Two giant internet players saw CEO exits recently. Dick Costolo “has repeatedly failed to meet Wall Street’s high expectations.” The language around his exit is about performance: management changes that didn’t quite work out, not being able to articulate clearly enough to Wall Street what Twitter is. The language around Ellen Pao’s exit is partly about performance, and heavily around sexism, misogyny, and pretty much the entire history of vaginas in the Valley.

No one thinks to ask, “How do men feel about Dick Costolo?”

But “How do women feel about Ellen Pao” generates relevant results.

Guess what: I want to be able to fuck up without feeling like I’ve let down half of the human race. I want to make bad calls and be called out for them without the PMS jokes. I want to disappoint my shareholders and be called incompetent, not an incompetent bitch. I want the right to be a douchebag regardless of my ability to use a douche.

There’s irony in diversity. Women receive praise for leading and being women at the same time. Colleen DeCourcy of Wieden & Kennedy: “I don’t want my work in the room because I’m a woman. I want to be the fucking best.”
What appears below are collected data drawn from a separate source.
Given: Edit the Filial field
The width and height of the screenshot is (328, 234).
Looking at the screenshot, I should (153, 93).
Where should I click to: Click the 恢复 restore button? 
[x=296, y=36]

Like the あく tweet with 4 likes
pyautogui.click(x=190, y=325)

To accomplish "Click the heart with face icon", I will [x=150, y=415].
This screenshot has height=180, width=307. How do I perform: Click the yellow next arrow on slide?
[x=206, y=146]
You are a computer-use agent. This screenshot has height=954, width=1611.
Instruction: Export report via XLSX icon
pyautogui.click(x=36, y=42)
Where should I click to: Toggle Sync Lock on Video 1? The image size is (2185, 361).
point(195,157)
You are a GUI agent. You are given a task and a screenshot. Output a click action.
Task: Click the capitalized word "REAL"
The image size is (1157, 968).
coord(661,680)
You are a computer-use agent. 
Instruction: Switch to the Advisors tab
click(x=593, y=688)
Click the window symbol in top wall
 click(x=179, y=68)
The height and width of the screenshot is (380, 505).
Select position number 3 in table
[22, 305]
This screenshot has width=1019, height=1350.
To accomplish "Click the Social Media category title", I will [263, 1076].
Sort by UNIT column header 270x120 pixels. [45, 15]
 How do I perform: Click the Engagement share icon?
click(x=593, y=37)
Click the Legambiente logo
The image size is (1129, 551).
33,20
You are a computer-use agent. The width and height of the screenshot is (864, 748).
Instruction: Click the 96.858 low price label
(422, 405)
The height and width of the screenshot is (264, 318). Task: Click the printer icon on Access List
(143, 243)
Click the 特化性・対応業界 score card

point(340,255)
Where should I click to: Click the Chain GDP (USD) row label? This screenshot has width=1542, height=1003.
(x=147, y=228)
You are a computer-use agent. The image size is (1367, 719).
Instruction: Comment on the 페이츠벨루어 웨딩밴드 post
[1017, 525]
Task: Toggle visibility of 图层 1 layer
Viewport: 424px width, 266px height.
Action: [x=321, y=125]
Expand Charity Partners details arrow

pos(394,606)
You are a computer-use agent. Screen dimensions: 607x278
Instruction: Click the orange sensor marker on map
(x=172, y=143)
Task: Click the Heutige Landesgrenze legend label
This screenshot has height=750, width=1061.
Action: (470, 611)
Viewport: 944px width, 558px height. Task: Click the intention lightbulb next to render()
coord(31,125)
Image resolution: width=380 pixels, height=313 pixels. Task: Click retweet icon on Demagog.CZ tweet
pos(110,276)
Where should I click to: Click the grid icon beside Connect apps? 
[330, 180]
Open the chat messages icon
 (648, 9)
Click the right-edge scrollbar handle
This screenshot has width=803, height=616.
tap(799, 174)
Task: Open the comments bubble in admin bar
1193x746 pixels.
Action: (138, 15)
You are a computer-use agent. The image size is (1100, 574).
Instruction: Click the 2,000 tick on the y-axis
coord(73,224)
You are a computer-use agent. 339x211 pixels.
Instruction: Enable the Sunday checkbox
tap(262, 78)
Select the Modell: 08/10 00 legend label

So how do I feel about Ellen Pao? (I see the story is still developing, and that Reddit’s Chief Engineer Bethanye Blount has quit, stating that Ellen was put on a glass cliff.)

I sympathize with Ellen — not because she’s a woman, but because it’s lonely at the top. I know what it’s like to make decisions that not everyone will understand or approve of. I don’t know enough about her shareholder commitments, or her operating framework; however, I know the sound the buck makes when it finally stops.

Good luck, Ellen. Good luck to all of us.